Nun saß Ernst Dahlmann neben seiner Frau und hatte die Zusammenstellung der Gewinnberechnung des letzten halben Jahres vor sich. Was Luise nicht wußte, und was man ihr auch verschwieg, war ein Bauvorhaben, das Dahlmann begonnen hatte . ein siebenstöckiges Appartement-Wohnhaus, eine Straße weiter neben der Apotheke. Der Bau lief auf seinen Namen und wurde mit dem Geld finanziert, das er aus der Apotheke zog, die in weiser Voraussicht des alten Horten bei seinem Tod als Alleinbesitz Luise überschrieben worden war, nachdem er noch vor der Hochzeit mit Dahlmann eine strenge Gütertrennung durchgesetzt hatte. Die Einnahmezahlen, die Dahlmann jede Woche Luise vorlas, waren bereits um die Beträge gekürzt, die er für sich heimlich abzweigte. »Die Leute werden immer gesünder«, sagte er einmal lachend, als Luise meinte, die Einnahmen ließen aber nach. »Uns fehlen wieder ein paar Seuchen. Von Schlaftabletten und Stärkungsmitteln allein raucht kein Schornstein.«

Dieser heimliche Bau wuchs nun aus der Erde; es ging schnell in der modernen Betonschalenbauweise, Etage wurde auf Etage gesetzt, so, wie man früher als Kind mit den Holzklötzchen Häuser baute.

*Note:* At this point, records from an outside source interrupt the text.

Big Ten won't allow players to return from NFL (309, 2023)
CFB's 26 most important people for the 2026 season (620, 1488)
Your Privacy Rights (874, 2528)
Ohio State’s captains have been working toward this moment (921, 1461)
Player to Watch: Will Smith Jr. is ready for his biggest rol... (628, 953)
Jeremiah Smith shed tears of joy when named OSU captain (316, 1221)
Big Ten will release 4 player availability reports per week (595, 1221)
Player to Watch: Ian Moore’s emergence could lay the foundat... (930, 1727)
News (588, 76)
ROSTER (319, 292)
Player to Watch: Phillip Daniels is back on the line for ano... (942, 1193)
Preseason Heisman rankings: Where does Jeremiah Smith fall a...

»Wenn das Haus fertig ist, werden wir 42 Appartements vermieten können«, sagte Dahlmann einmal zu Monika und erklärte ihr den Bauplan. »Dann bin ich unabhängig von Luise, und wir werden mit eigenem Geld ein herrliches Leben führen können, du und ich.«

Während die Oper ablief und Luise lauschend im Sessel saß, rechnete Dahlmann wieder durch, wieviel er für seinen Hausbau abzweigen konnte. Die Zahlen, die er vorhin genannt hatte, befriedigten

Luise ... sie wußte nicht, daß der Umsatz fast doppelt so hoch gewesen war und die neu angegliederte kosmetische Abteilung einen großen Gewinn abgeworfen hatte. Erschreckt fuhr Dahlmann deshalb hoch, als Luise ihn an der Schulter griff und zu sich hinüberzog.

»Ernst -«

»Was ist, Luiserl?«

»Ich habe mir etwas überlegt -«

»Bitte.«

»Ob es nicht doch noch eine Chance gibt, daß ich wieder sehen kann?«

Ernst Dahlmann sah seine Frau kritisch an. Ihr Gesicht war ruhig. Dieser Dr. Ronnefeld hat wieder dumm geredet, dachte er. Seit Monaten bohrt er wieder, es erneut mit einer Operation zu versuchen. Es wird so weit kommen, daß man ihn aus dem Hause werfen muß, wenn er den Frieden mit seinem ewigen Hoffnungmachen stört.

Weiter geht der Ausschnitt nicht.